WHAT YOU WILL DO:
Exactly the lines from the one containing "You are a computer-use agent." through the end of the data, and nothing more, should be retyped; pictures stay out.

DATA SUPPLIED:
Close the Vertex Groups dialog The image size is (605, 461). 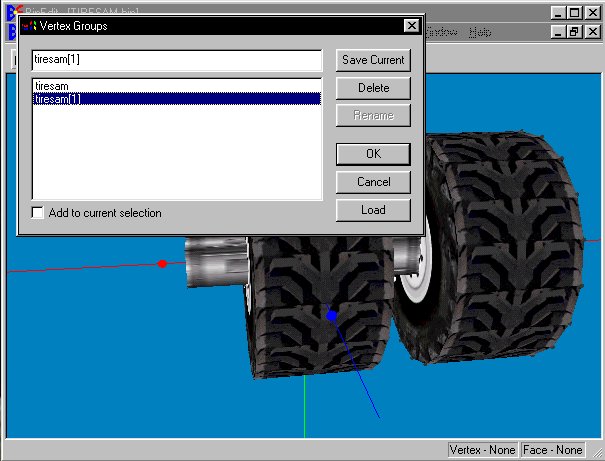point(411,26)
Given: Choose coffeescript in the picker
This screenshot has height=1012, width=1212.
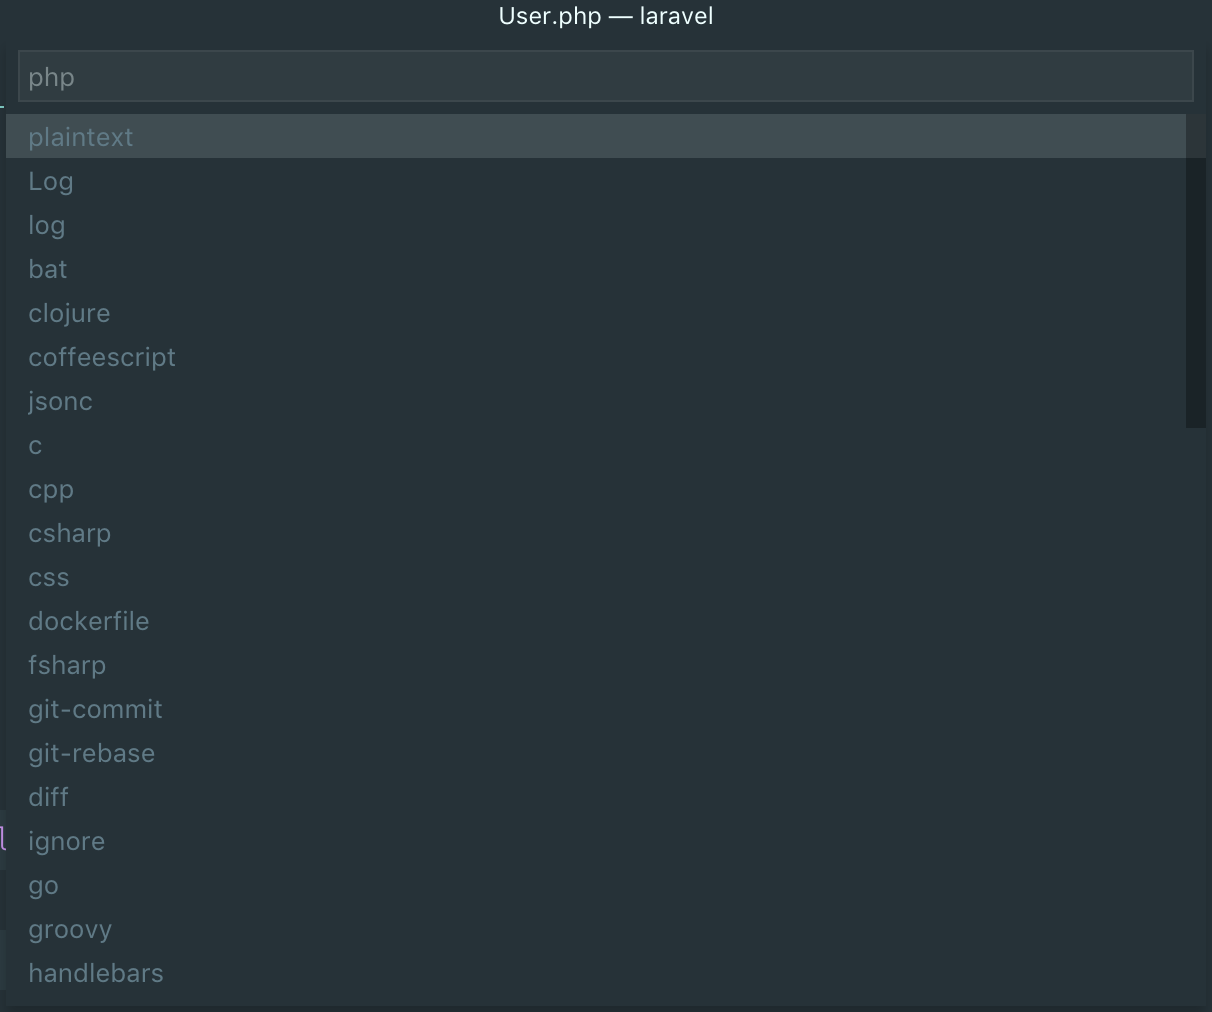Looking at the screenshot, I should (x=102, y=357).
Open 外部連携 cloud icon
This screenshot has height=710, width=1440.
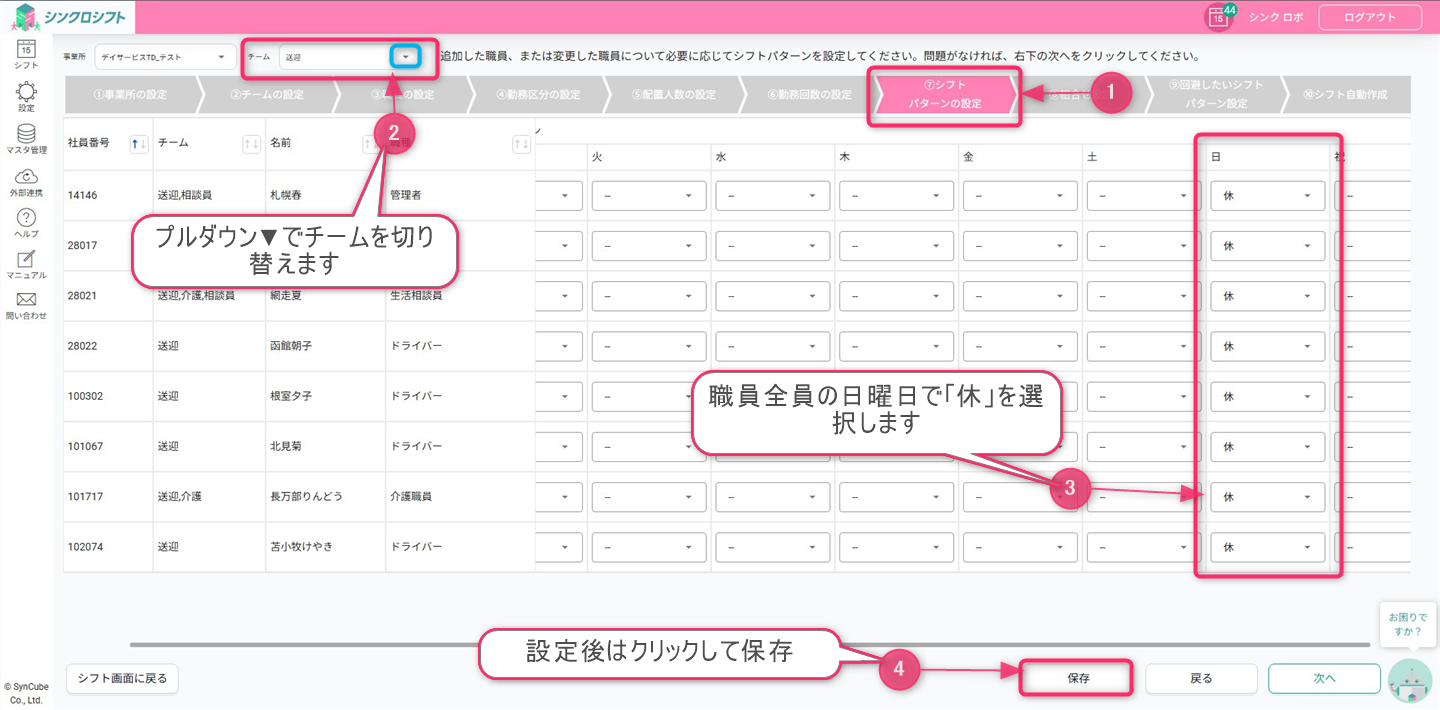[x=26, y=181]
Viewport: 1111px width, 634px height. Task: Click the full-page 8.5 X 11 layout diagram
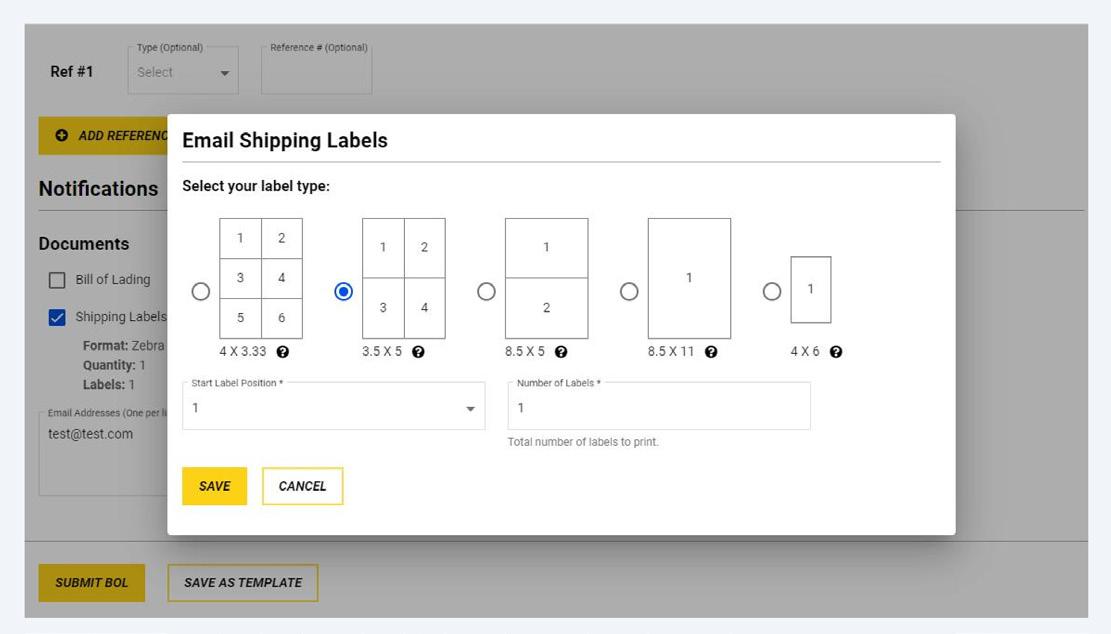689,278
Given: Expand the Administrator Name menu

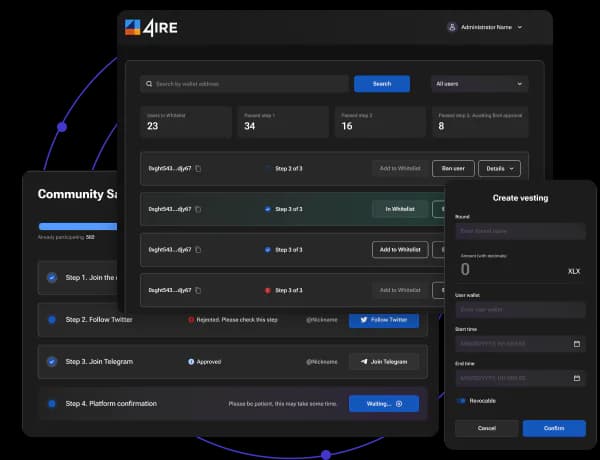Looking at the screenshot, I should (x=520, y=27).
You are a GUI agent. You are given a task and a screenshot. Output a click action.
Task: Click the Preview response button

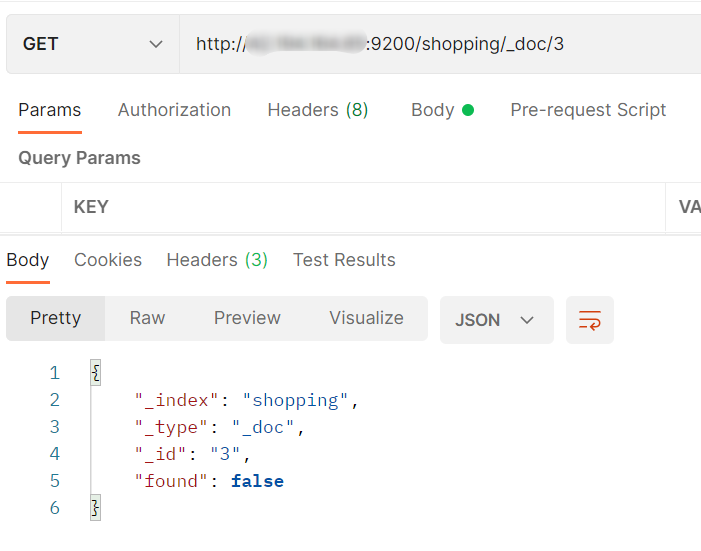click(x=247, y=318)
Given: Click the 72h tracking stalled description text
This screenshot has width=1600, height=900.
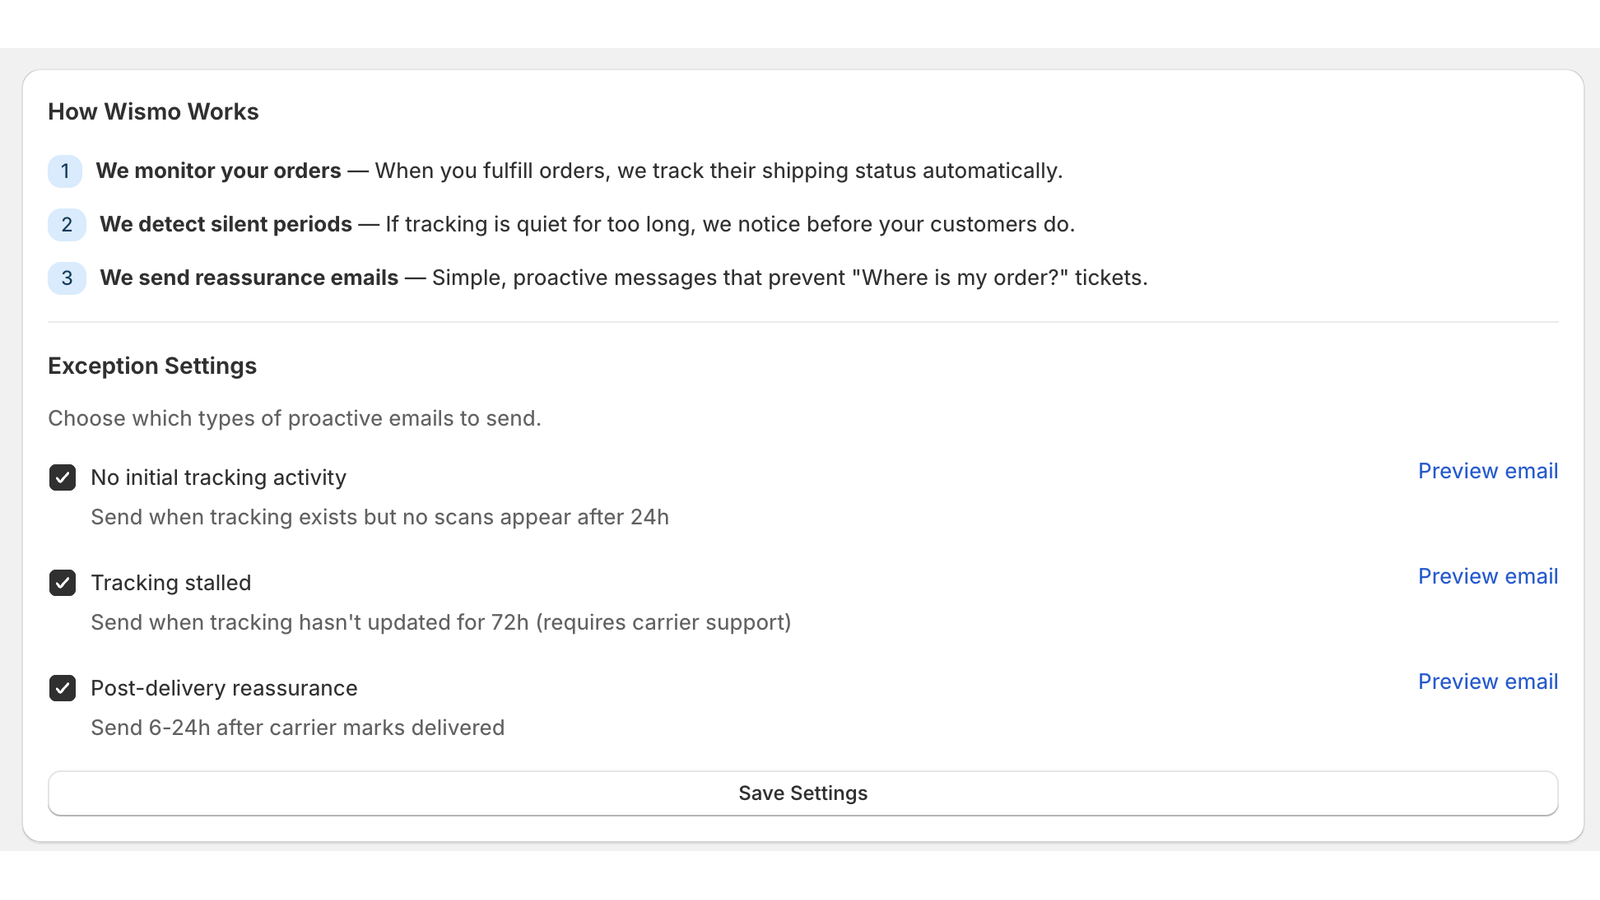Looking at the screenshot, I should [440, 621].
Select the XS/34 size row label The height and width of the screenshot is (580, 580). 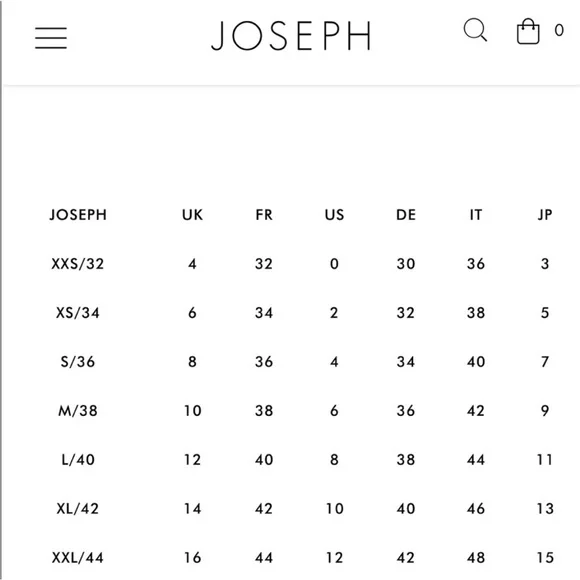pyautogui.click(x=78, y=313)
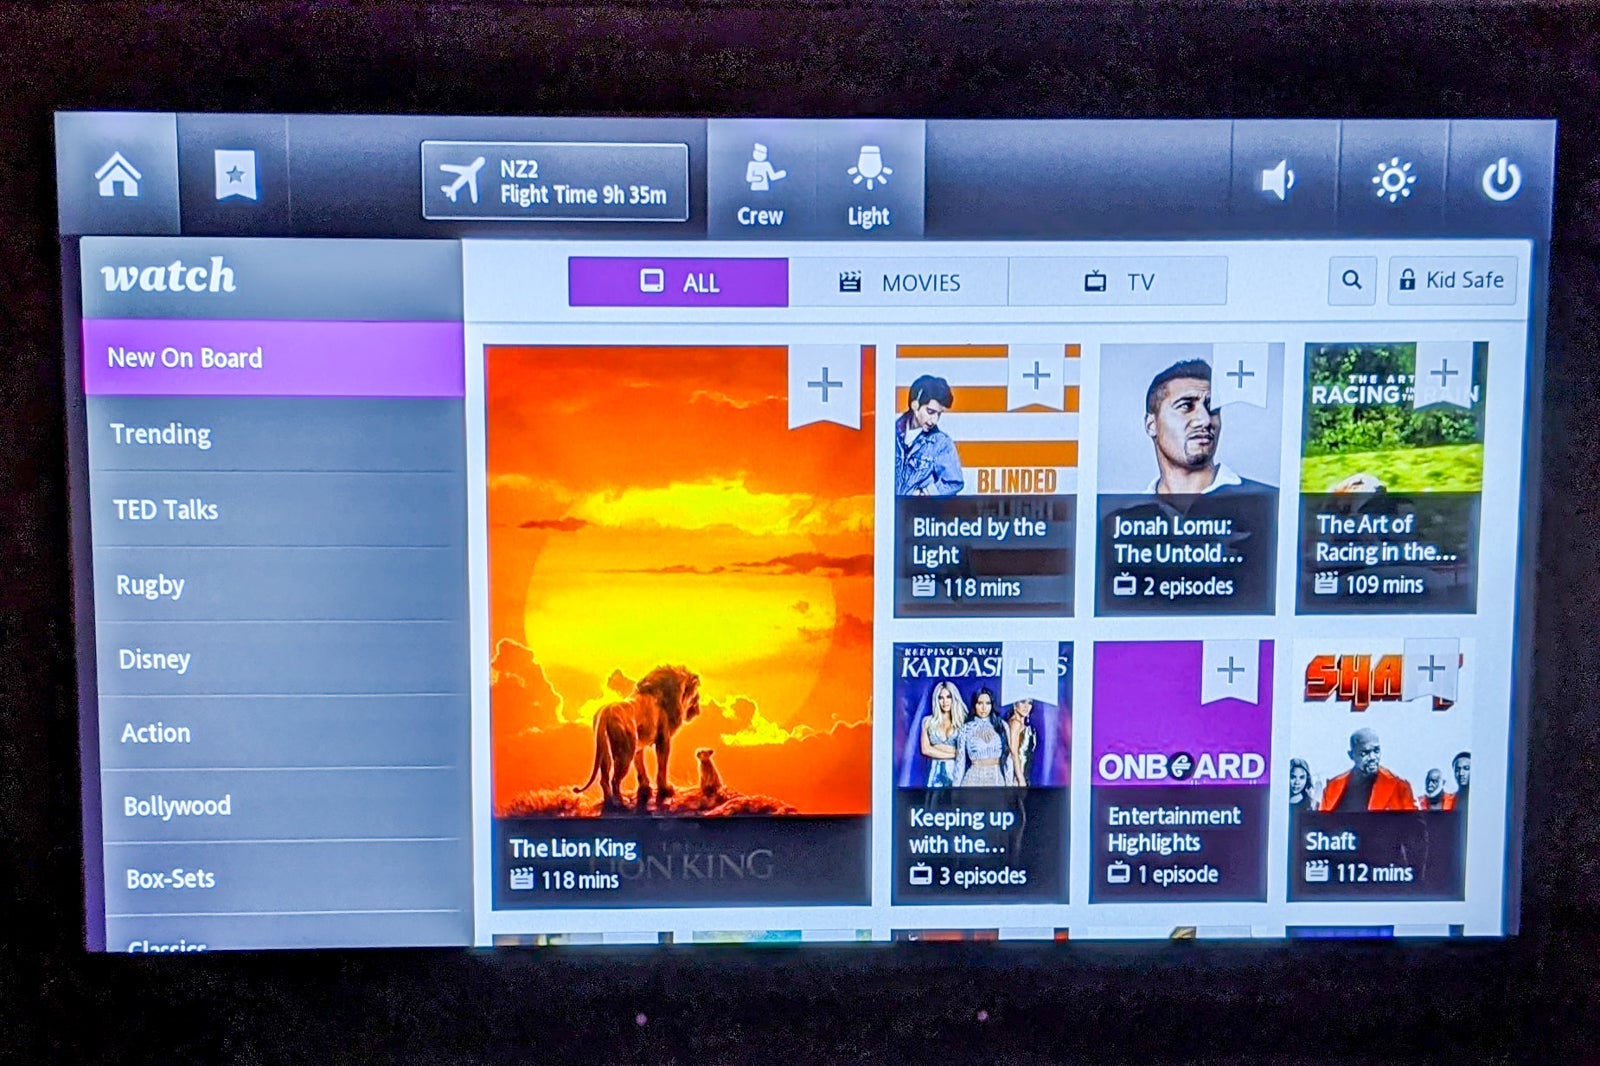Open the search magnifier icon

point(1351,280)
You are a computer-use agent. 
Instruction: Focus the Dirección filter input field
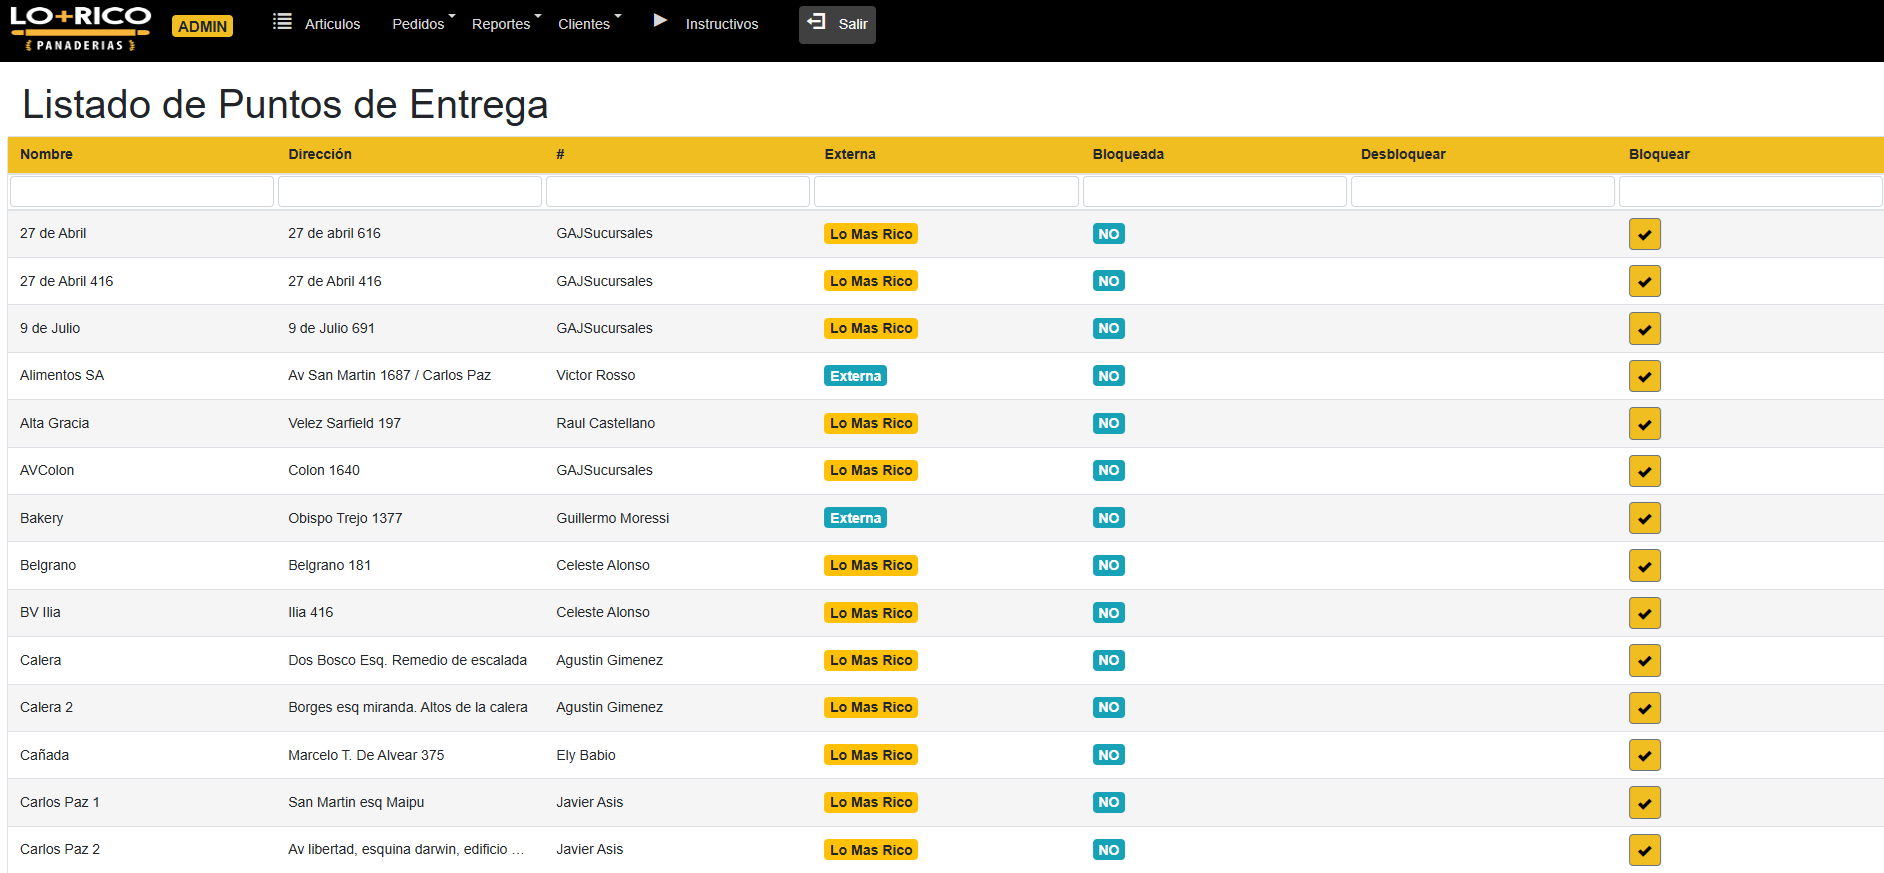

EXPECTED OUTPUT:
You are a computer-use agent. 
Instruction: Focus the Dirección filter input field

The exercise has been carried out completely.